WHAT YOU NEED TO DO ->
a – Translate this sentence from the passage on marriage in the resurrection into Spanish: "Non-Latter-day Saint scholar Ben Witherington offers exegesis which agrees with Latter-day Saint understandings of this verse."
b – In the passage on marriage in the resurrection, reproduce the text from "The main point" up to and including "in the resurrection.", substituting "Christ" for "Jesus".

The main point of the passage is not to refute the Saducee's faulty beliefs about marriage in the resurrection, but moreso to demonstrate that their non-belief in a resurrection was faulty. Jesus quickly dismissed their question about marriage by saying that marriages are not performed in the resurrection and then launches into a masterful Old Testament case for belief in the resurrection.
Non-Latter-day Saint scholar Ben Witherington offers exegesis which agrees with Latter-day Saint understandings of this verse.[1]
Latter-day Saint apologist and theologian Robert Boylan has great thoughts on this verse in a blogpost responding to Christadelphian critics.[2]
Early Latter-day Saints did not see any difficulty in reconciling it to their views on eternal marriage: Jesus was talking about marriage for time, not eternity
Latter-day Saint scripture discussed it specifically:
- 15 Therefore, if a man marry him a wife in the world, and he marry her not by me nor by my word, and he covenant with her so long as he is in the world and she with him, their covenant and marriage are not of force when they are dead, and when they are out of the world; therefore, they are not bound by any law when they are out of the world.

[Text and element pointing records]

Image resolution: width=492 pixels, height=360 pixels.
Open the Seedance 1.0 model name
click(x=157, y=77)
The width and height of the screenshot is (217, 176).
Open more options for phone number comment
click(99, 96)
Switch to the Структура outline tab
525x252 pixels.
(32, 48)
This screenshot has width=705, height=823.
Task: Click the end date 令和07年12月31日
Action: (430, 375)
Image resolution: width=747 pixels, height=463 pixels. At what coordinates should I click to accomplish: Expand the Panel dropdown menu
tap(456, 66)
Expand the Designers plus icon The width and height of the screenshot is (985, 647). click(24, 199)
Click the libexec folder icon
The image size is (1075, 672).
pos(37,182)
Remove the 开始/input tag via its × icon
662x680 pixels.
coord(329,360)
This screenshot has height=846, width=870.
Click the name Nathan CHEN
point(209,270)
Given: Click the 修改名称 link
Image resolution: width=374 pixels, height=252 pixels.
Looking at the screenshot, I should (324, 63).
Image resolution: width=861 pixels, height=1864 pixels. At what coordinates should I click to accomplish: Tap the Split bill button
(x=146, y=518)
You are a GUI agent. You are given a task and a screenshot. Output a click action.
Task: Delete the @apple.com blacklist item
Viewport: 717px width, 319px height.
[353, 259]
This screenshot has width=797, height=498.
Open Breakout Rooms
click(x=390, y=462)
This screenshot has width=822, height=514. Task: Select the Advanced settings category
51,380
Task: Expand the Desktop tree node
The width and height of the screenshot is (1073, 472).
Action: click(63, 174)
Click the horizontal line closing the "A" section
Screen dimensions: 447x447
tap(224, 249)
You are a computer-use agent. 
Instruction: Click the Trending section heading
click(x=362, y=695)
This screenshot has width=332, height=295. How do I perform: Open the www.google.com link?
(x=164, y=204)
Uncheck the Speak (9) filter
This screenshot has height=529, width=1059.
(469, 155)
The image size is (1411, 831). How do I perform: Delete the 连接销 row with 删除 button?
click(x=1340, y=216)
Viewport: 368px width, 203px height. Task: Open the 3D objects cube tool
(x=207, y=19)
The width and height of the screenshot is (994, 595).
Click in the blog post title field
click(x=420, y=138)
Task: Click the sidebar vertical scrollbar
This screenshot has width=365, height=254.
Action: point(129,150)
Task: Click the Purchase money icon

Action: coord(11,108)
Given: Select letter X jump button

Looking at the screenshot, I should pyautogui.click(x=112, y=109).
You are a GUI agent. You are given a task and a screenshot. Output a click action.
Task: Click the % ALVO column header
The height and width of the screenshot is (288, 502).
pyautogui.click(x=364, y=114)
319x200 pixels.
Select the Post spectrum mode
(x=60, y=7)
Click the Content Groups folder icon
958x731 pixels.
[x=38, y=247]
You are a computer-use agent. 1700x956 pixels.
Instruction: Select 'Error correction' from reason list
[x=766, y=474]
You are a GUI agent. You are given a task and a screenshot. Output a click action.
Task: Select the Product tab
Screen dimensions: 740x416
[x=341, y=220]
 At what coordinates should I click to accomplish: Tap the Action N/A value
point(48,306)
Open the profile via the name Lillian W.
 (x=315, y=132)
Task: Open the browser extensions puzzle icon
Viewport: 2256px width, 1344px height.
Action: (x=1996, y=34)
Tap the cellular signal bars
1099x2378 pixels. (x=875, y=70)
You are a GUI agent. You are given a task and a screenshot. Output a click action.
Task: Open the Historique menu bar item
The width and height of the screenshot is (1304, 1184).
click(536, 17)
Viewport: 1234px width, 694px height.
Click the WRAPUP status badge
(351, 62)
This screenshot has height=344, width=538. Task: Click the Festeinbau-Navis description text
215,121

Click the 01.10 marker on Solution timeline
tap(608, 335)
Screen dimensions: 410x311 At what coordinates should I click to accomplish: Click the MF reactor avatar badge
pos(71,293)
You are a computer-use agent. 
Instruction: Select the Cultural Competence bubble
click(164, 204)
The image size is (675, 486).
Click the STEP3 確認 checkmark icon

REPLIES ->
a – El erudito Ben Witherington, que no es Santo de los Últimos Días, ofrece una exégesis que coincide con la manera en que los Santos de los Últimos Días entienden este versículo.

b –
The main point of the passage is not to refute the Saducee's faulty beliefs about marriage in the resurrection, but moreso to demonstrate that their non-belief in a resurrection was faulty. Christ quickly dismissed their question about marriage by saying that marriages are not performed in the resurrection and then launches into a masterful Old Testament case for belief in the resurrection.